━━━ Records shown

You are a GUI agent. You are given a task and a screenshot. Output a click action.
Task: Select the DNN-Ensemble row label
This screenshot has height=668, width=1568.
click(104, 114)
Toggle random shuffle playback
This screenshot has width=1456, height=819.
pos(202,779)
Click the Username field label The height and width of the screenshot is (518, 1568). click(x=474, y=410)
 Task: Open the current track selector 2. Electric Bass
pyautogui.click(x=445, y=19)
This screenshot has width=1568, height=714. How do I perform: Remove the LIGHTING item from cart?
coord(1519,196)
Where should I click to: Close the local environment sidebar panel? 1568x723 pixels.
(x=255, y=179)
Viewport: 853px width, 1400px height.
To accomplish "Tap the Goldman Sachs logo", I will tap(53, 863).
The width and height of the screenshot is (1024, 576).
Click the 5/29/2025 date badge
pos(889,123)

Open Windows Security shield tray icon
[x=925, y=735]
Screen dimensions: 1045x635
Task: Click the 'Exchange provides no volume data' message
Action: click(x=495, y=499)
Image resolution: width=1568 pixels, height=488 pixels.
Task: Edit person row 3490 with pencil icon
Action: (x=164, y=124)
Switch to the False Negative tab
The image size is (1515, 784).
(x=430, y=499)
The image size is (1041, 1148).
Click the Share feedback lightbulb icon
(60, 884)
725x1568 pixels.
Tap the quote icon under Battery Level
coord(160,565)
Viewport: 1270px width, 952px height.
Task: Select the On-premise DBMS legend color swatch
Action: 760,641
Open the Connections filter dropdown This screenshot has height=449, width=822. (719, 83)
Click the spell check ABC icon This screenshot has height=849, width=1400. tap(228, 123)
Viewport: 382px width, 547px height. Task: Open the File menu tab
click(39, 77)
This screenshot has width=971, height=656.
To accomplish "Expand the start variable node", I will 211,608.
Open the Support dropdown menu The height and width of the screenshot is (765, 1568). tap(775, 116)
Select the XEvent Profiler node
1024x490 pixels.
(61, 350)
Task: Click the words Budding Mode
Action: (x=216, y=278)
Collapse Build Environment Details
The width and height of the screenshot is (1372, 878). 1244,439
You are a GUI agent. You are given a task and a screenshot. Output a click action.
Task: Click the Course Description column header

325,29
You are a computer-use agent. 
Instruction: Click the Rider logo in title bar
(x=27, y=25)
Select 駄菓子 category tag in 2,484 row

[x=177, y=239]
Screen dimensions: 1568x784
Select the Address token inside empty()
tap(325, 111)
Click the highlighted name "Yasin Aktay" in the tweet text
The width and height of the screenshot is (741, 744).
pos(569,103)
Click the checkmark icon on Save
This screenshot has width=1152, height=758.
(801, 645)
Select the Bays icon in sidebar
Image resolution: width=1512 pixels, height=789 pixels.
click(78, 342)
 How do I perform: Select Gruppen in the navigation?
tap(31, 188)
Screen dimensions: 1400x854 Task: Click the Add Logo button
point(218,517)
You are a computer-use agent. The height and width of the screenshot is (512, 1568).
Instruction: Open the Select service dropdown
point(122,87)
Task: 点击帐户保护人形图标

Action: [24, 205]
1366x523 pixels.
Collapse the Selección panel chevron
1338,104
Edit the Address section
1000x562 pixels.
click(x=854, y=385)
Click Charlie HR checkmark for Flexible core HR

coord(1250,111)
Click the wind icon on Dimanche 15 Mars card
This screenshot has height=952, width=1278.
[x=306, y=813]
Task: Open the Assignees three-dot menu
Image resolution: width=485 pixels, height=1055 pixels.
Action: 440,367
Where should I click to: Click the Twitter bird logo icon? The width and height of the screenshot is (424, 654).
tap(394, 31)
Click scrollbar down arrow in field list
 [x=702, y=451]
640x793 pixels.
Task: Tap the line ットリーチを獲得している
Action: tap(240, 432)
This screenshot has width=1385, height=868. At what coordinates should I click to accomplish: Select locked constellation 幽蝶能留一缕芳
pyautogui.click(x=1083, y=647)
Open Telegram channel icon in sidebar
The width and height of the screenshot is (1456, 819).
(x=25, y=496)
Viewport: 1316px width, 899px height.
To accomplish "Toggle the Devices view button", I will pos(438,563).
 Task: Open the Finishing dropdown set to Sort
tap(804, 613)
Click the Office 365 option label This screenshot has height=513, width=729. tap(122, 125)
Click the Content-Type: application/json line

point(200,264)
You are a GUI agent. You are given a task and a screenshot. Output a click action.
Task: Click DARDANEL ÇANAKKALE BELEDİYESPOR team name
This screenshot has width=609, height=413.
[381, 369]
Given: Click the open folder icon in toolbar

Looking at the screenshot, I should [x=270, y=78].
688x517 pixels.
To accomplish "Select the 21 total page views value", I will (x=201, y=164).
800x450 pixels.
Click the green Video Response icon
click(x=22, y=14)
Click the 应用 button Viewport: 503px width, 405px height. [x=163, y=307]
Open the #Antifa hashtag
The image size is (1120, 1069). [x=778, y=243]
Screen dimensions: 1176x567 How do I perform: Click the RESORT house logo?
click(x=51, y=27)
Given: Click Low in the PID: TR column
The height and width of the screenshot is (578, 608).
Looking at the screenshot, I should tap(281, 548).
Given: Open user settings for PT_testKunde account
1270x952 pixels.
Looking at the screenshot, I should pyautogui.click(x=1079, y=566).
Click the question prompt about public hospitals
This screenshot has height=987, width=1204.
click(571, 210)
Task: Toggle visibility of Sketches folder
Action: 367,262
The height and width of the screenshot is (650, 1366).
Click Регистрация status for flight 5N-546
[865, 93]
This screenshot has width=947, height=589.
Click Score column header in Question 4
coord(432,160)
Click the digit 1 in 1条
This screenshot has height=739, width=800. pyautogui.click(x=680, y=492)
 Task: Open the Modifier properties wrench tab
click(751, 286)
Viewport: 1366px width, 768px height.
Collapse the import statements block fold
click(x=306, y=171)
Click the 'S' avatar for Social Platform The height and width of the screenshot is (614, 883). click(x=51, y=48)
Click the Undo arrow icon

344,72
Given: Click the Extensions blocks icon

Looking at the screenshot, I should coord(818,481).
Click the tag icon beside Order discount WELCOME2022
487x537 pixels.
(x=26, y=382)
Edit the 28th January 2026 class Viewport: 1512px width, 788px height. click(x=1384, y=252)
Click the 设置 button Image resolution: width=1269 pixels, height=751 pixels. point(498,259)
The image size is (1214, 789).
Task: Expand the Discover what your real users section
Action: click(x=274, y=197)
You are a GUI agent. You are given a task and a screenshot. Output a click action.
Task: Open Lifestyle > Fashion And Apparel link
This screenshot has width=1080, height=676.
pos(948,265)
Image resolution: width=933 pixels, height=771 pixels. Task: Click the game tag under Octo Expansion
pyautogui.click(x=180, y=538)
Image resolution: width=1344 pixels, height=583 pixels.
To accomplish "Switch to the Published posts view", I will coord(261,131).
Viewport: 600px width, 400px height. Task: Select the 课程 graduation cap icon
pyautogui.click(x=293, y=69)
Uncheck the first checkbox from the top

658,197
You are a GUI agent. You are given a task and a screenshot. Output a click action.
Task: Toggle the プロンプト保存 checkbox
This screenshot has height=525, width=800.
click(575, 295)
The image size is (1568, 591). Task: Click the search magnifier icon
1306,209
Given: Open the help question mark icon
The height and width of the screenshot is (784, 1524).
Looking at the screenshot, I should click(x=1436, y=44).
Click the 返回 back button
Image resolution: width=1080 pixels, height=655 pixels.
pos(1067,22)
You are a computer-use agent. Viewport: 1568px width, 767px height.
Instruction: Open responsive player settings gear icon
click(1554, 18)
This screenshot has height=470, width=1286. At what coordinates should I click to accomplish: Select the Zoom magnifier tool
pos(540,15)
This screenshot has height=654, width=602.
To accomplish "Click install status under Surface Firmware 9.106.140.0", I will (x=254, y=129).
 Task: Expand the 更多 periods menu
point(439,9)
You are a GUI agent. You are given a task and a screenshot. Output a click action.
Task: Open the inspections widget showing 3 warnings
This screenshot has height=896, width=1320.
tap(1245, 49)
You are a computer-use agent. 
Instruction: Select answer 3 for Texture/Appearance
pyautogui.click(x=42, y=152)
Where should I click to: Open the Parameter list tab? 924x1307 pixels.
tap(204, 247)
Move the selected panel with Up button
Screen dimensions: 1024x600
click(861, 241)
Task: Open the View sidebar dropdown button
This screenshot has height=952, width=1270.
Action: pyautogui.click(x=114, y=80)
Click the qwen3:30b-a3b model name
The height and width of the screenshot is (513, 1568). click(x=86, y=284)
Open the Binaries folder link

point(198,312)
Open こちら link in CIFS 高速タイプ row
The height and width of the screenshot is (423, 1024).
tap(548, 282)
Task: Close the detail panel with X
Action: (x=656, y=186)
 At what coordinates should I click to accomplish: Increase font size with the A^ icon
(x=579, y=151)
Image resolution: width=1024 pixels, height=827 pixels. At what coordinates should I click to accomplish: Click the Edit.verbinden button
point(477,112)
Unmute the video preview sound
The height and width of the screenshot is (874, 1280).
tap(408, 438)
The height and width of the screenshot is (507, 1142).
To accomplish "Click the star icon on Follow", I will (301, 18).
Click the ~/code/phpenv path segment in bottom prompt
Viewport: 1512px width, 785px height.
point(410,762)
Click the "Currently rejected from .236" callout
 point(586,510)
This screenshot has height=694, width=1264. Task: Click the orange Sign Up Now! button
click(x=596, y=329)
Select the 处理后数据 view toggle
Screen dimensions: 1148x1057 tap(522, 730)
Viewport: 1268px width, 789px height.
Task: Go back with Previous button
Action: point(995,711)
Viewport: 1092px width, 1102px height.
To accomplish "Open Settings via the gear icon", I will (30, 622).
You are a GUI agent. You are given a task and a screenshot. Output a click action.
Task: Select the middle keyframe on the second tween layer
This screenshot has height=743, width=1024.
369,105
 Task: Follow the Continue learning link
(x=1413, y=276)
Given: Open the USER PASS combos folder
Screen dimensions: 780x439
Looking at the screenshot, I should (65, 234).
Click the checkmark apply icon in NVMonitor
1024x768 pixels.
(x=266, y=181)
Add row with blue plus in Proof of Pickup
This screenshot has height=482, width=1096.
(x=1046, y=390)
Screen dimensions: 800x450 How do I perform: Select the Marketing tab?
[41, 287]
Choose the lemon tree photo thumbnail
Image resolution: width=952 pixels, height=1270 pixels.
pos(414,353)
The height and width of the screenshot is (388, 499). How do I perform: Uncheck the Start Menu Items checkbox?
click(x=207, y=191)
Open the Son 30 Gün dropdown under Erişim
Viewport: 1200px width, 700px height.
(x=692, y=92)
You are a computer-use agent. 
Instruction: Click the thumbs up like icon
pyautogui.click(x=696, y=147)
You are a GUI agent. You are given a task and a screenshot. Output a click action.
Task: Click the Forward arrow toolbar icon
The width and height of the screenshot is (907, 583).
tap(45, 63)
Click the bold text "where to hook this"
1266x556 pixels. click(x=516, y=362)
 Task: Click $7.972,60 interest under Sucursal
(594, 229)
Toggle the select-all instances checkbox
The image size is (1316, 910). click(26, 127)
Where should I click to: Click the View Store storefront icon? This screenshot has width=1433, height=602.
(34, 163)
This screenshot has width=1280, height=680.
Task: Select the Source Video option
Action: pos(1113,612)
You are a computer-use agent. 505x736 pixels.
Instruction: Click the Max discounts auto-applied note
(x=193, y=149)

━━━━━━

### Set exercise
Quote the lines verbatim, everything from the start of the lines down to the line containing "pos(202,779)", inclusive.

### Reply
You are a GUI agent. You are given a task and a screenshot. Output a click action.
Task: Select the DNN-Ensemble row label
This screenshot has height=668, width=1568.
click(104, 114)
Toggle random shuffle playback
This screenshot has width=1456, height=819.
pos(202,779)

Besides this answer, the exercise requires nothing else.